More Than 500,000 Pieces of Debris, or ‘Space Junk’, Tracked as They Orbit Earth

More Than 500,000 Pieces of Debris, or ‘Space Junk’, Tracked as They Orbit Earth

Over 500,000 pieces of debris, or ‘space junk’, were tracked when they were orbiting the Earth. All of them travel at speeds up to 17,500 mph, sufficiently fast for a relatively tiny piece of orbital debris to harm a spacecraft or a satellite.

With the increase in the population of space debris, the possible danger to all space vehicles also increases, mainly to the International Space Station, space shuttles and other spacecraft that have humans aboard.

The US space agency NASA has taken the threat of collisions with space debris quite seriously.
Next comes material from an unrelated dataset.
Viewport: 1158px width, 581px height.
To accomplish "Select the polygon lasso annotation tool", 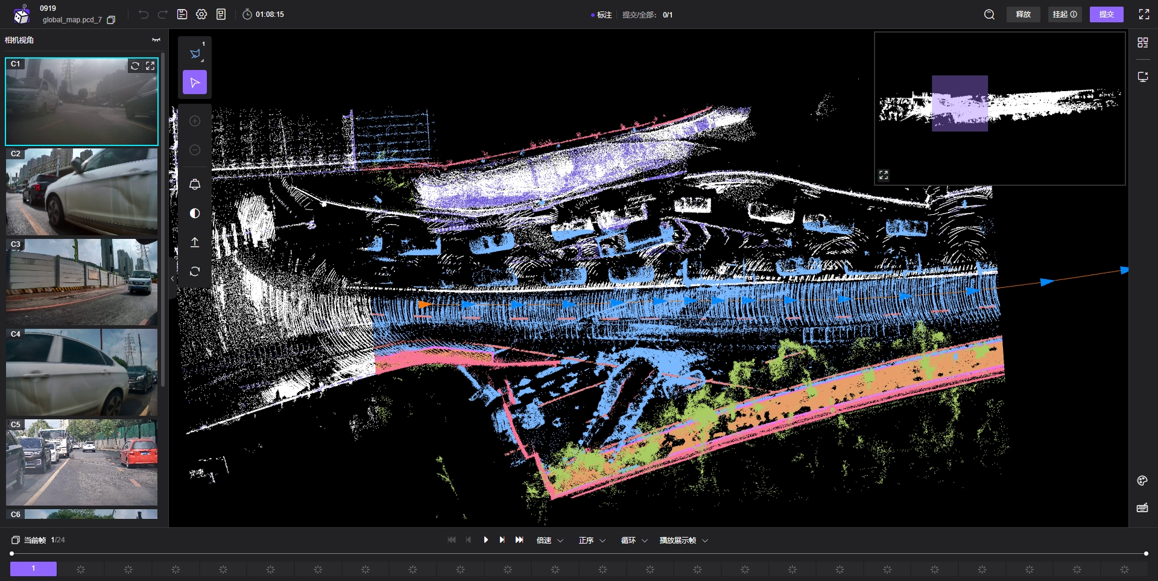I will click(195, 54).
It has come up with a long-standing set of guidelines on how each potential collision threat can be dealt with.

The guidelines set by the agency belong to a bigger body of decision-making aids called flight rules. They specify when the likely proximity of a debris part increases the collision possibility enough, requiring evasive action or other precautions to ensure the crew safety.
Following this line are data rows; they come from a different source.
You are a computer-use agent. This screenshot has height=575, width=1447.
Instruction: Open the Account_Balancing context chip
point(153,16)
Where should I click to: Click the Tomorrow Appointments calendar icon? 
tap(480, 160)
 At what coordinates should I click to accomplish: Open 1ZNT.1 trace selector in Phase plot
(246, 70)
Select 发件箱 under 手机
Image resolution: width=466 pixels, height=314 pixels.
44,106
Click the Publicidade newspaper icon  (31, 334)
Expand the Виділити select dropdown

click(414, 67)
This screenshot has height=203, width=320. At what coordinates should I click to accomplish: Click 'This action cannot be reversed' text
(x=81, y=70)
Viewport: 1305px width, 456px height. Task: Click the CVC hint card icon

Space debris includes both natural (meteoroid) and artificial (man-made) particles. Meteoroids are the particles that are present in orbit around the sun, whereas most of the artificial debris is in orbit around the Earth. Thus the latter is more usually referred to as orbital debris.

Orbital debris is defined as any man-made object present in the Earth’s orbit, which don’t serve a useful function anymore. The nonfunctional spacecraft, mission-related debris, abandoned launch vehicle stages, and fragmentation debris belong to orbital debris. There are over 20,000 pieces of debris bigger than a softball that orbit the Earth.

Telegram reported that, Right now, more than half a million pieces of man-made space junk orbit Earth, and if we don't' put a stop to the ever-growing clutter, it could become too dangerous for manned travel to space.

Our beautiful planet wasn't always like this. The overwhelming amount of space junk didn't start until after humans cracked the code on spaceflight and began sending satellites into orbit in the late '50s.
IBNLive report said, Planet Earth has been pursuing its interests in the space since 1957 and in the course of almost six decades, a lot of scientific discoveries have been made leaving behind debris which might take equal number of years to clean up.

In a new graphic created by scientist Stuart Grey and released by the Royal Institution of Great Britain demonstrates the alarming pace at which human is littering the space during exploration missions.
According to the BusinessInsider, Space junk accumulates because we don't clean up after ourselves. Instead of returning defunct satellites, we usually leave them out in space. But out there, they run the risk of colliding with meteors or other human-made debris, which is traveling at blazing speeds of more than 17,000 miles per hour.

A single collision will completely obliterate a satellite and turn it into hundreds of smaller pieces.